┌─ Document extract

# Wiring diagram for a South Bend 9A



## cwleveck (Jan 3, 2018)

Anybody familiar with this motor it's got four wires coming off of it...
When I originally got it it worked fine.
But looking at the condition of the wiring I decided to replace it up to the drum switch.
The drum switch was kind of a mess, I don't think I changed anything but for a short time I kept the lathe in a friend's garage and he said something about "getting the motor working".
I never did find out what you meant about that all I know is that if I run it in reverse it works fine but if I try and run it in forward it instantly pops the circuit breaker...
What I'd like to know is a quick and or easy(ish) way to test just using the four Motors off the motor to see whether or not it's working and then work my way forward to the drum switch if I can get a wiring diagram.
Any help in this would be greatly appreciated and beer worthy.

└─

## Written tasks:
1 > Print the passage of the South Bend 9A wiring post starting with "# Wiring diagram" and going on through "it worked fine.".
2 > Answer these questions from the South Bend 9A wiring post:
(a) On what date was the post made?
(b) How many wires come off the motor?
(c) What happens when the lathe is run in forward?
3 > Carry the South Bend 9A wiring post on from the point where it stops.
The data after this point comes from a separate source.

┌─ Given material

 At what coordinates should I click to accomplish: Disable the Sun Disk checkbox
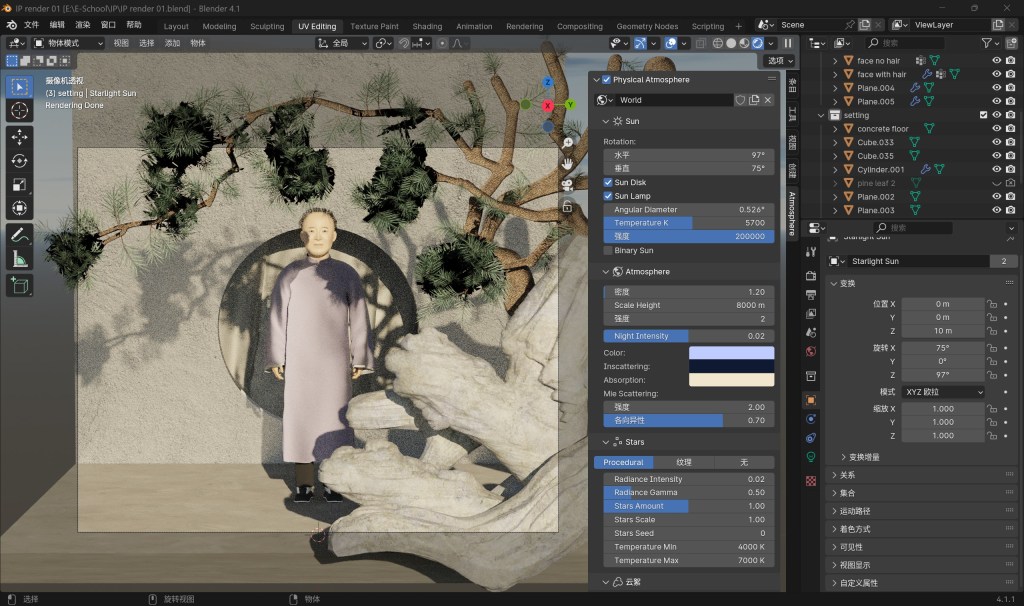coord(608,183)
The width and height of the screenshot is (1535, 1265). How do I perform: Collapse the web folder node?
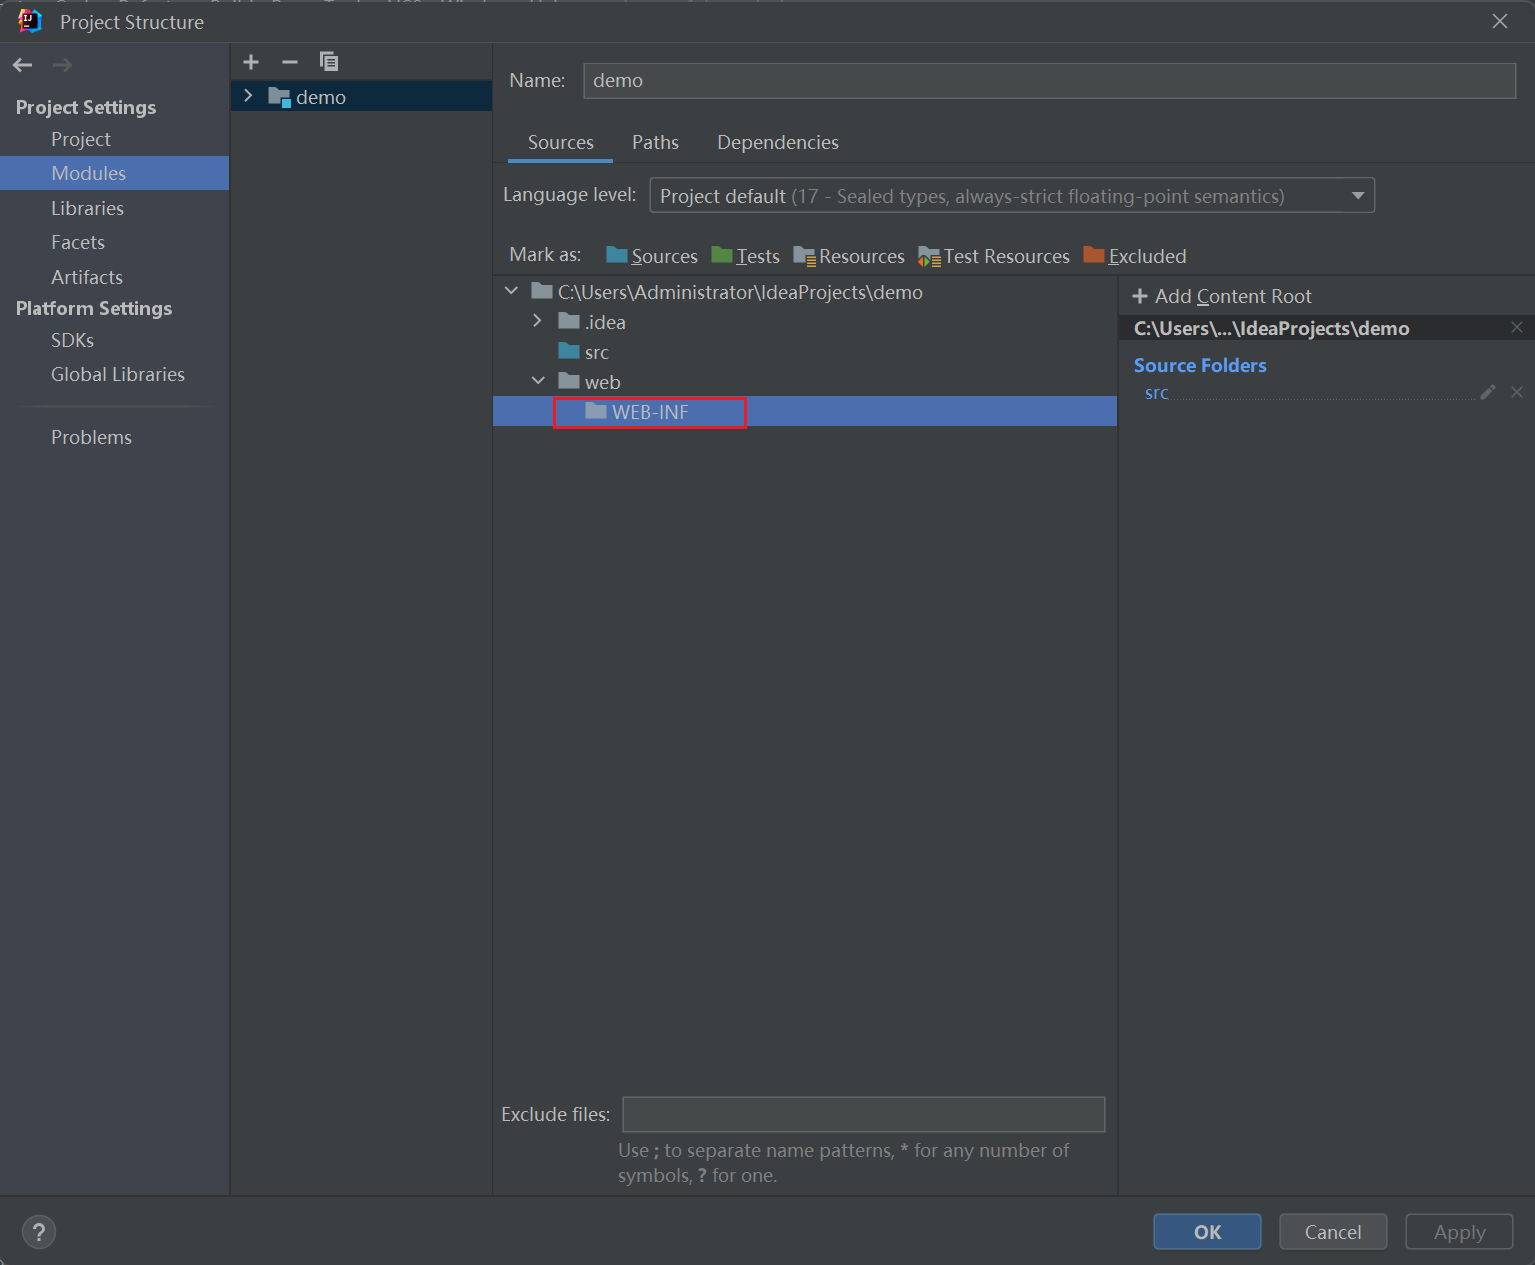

└─

## Per-task outputs:
1 >
# Wiring diagram for a South Bend 9A



## cwleveck (Jan 3, 2018)

Anybody familiar with this motor it's got four wires coming off of it...
When I originally got it it worked fine.

2 >
(a) Jan 3, 2018
(b) Four
(c) It instantly pops the circuit breaker.

3 >
I live in Oregon I got access to some pretty good beers...
Christopher


----------



## LucknowKen (Jan 3, 2018)

cwleveck said:


> What I'd like to know is a quick and or easy(ish) way to test just using the four Motors off the motor to see whether or not it's working and then work my way forward to the drum switch if I can get a wiring diagram.
> Christopher


https://www.hobby-machinist.com/resources/atlas-double-switch-10-12-r1-rev3-pdf.2485/
This schematic is from atlas. There is a few threads on THM that show the wiring process for Southbend.
Is your drum switch made by Furnas?


----------



## markba633csi (Jan 3, 2018)

Hi Chris, If you can post some close up pictures of the drum switch and motor we can help you get it rewired
Mark S.
ps there are many threads here concerning motor and switch wiring you might want to look at some of them
pss If the reverse mode works then we can use that info to get the forward mode working.


----------



## markba633csi (Jan 3, 2018)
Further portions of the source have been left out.